§ **Exercise instructions**:
Return every entry exactly as written, with the pictures removed.

(Beginning of Material for this task)

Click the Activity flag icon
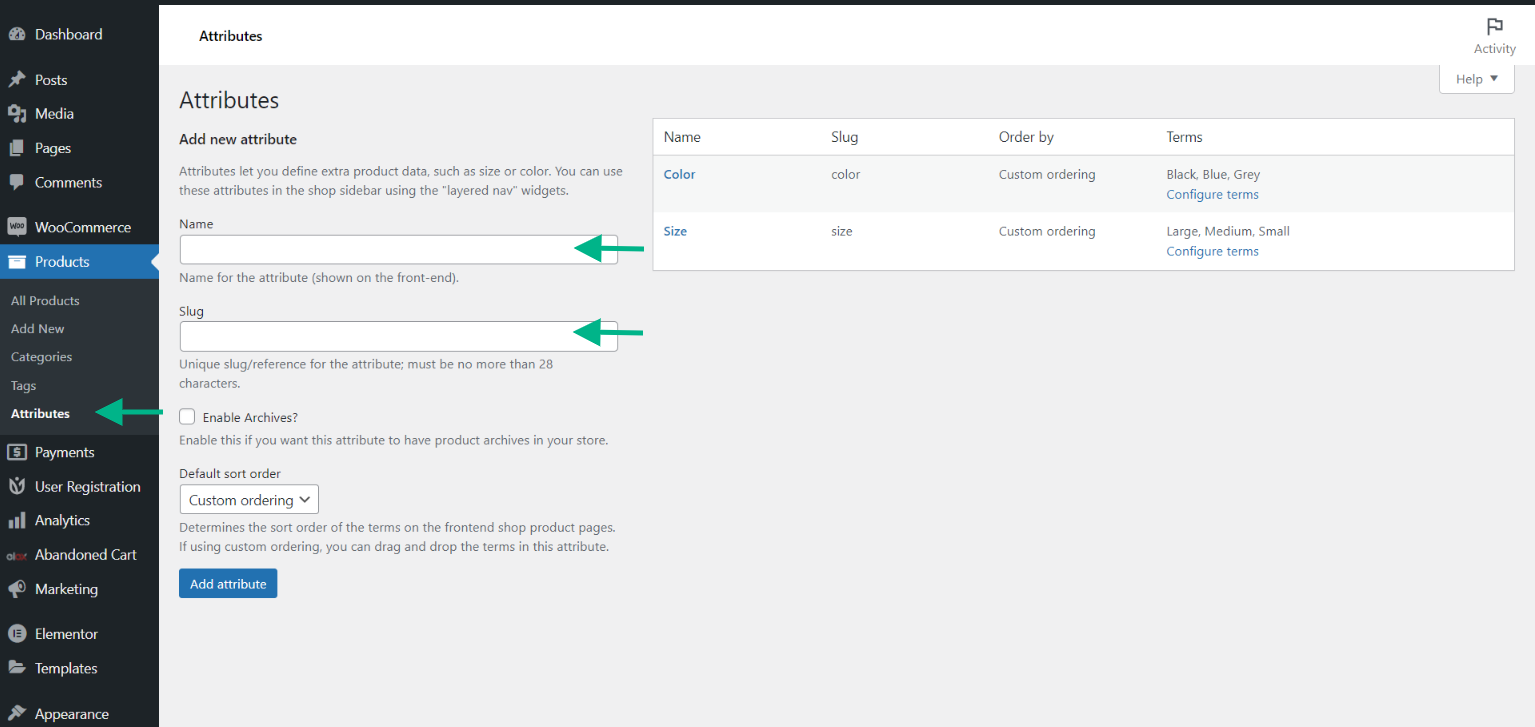The height and width of the screenshot is (727, 1535). [x=1494, y=27]
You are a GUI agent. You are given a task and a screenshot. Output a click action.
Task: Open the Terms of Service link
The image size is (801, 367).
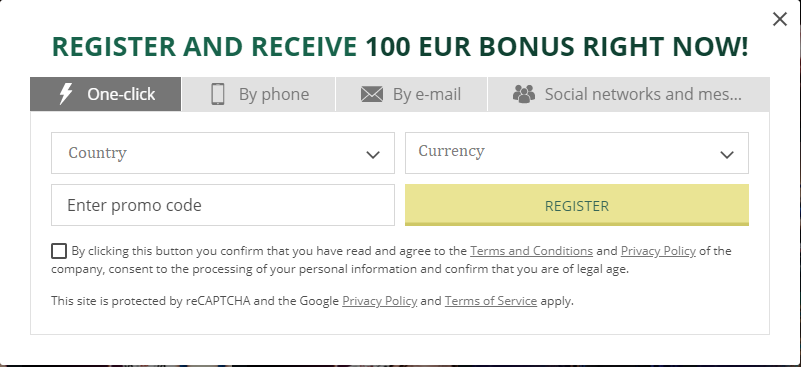tap(491, 301)
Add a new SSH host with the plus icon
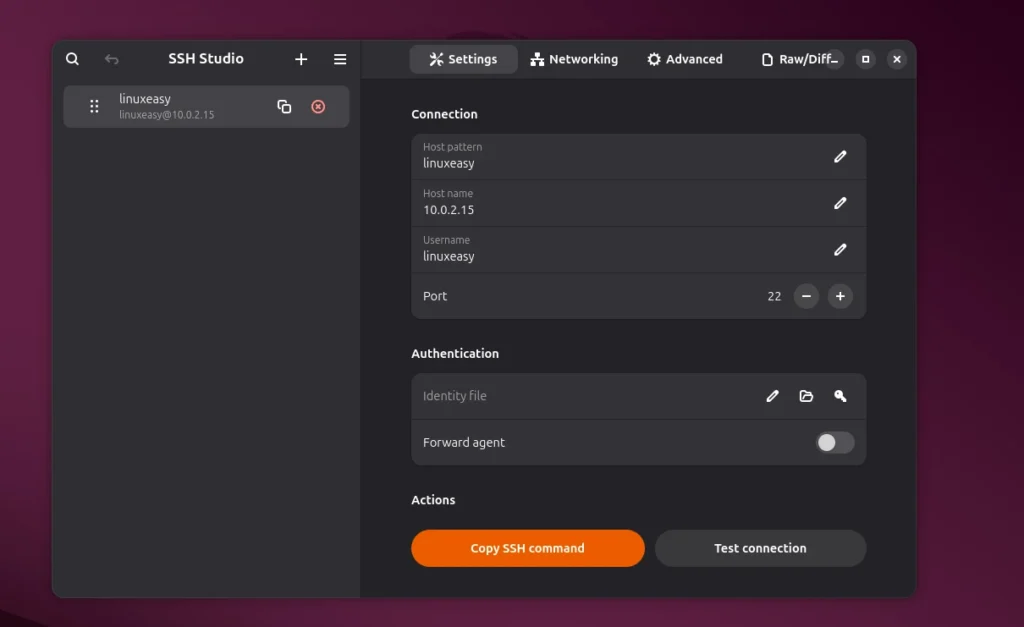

(End of Material for this task)

§ **Response to this exercise**:
Click the Activity flag icon
The height and width of the screenshot is (727, 1535). [x=1494, y=27]
You are a GUI agent. You are given a task and a screenshot. Output a click action.
Task: Open the Terms of Service link
The image size is (801, 367).
tap(491, 301)
Add a new SSH host with the plus icon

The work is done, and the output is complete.